• **TASK**: Find the line that contains "Click the shield level badge icon" in the records below, then repeat exactly that line and each one after it, leaving pictures out.

---------- TASK DATA ----------

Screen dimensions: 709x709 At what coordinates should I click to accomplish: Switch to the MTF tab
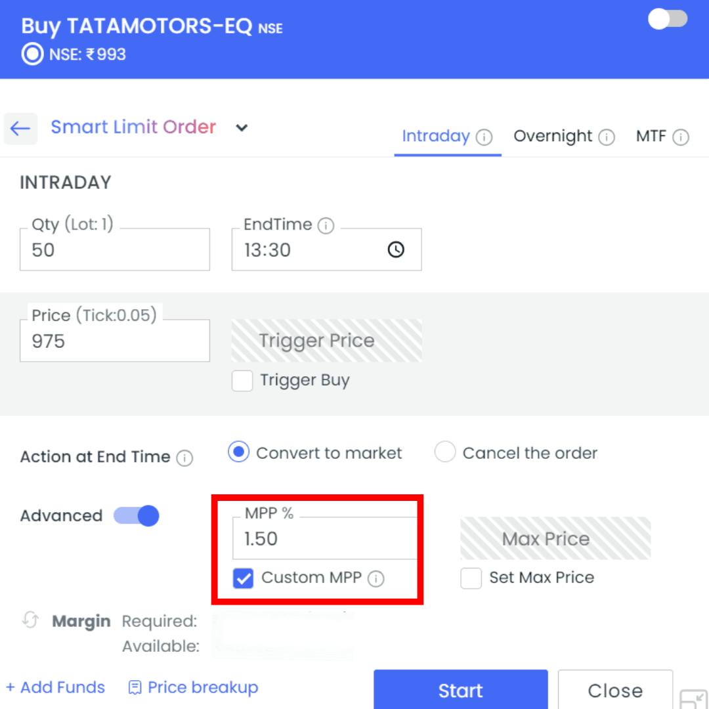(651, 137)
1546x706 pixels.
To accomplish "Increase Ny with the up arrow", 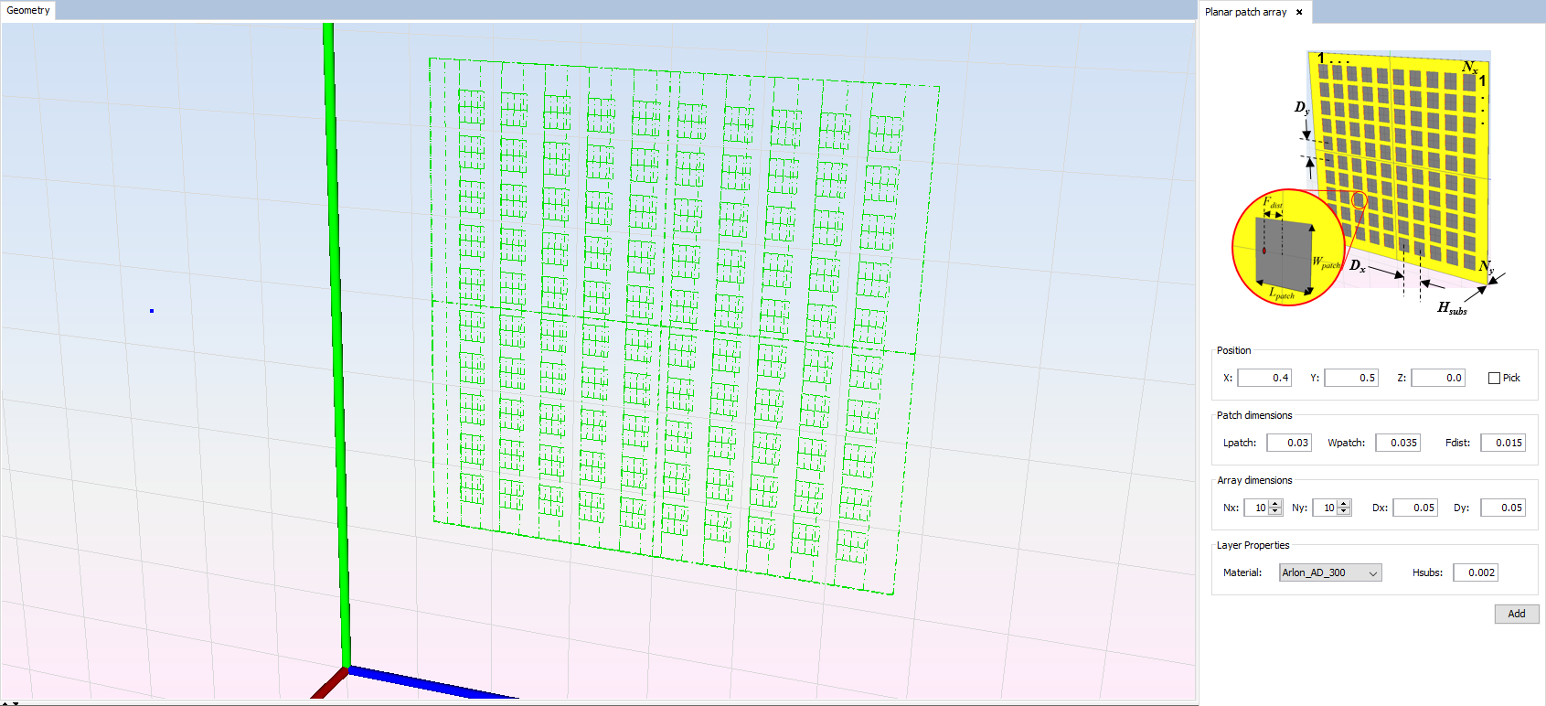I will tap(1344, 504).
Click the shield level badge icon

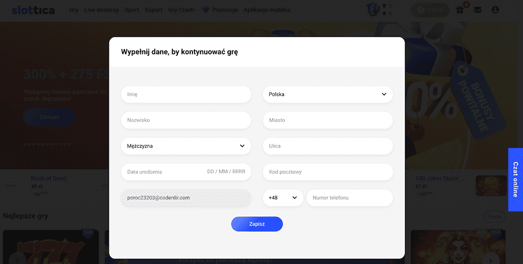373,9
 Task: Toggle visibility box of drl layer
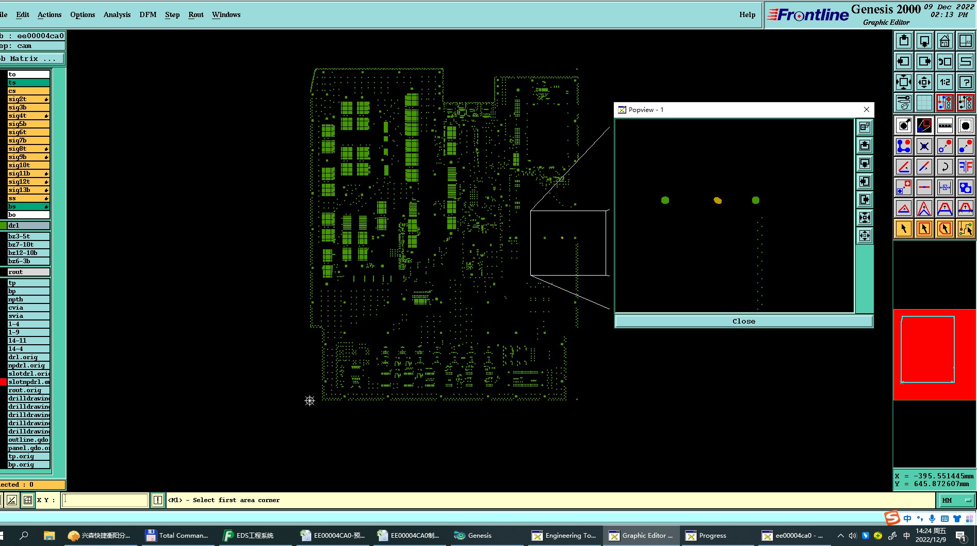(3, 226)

----------

• **WRITTEN SOLUTION**:
Click the shield level badge icon

373,9
 Task: Toggle visibility box of drl layer
(3, 226)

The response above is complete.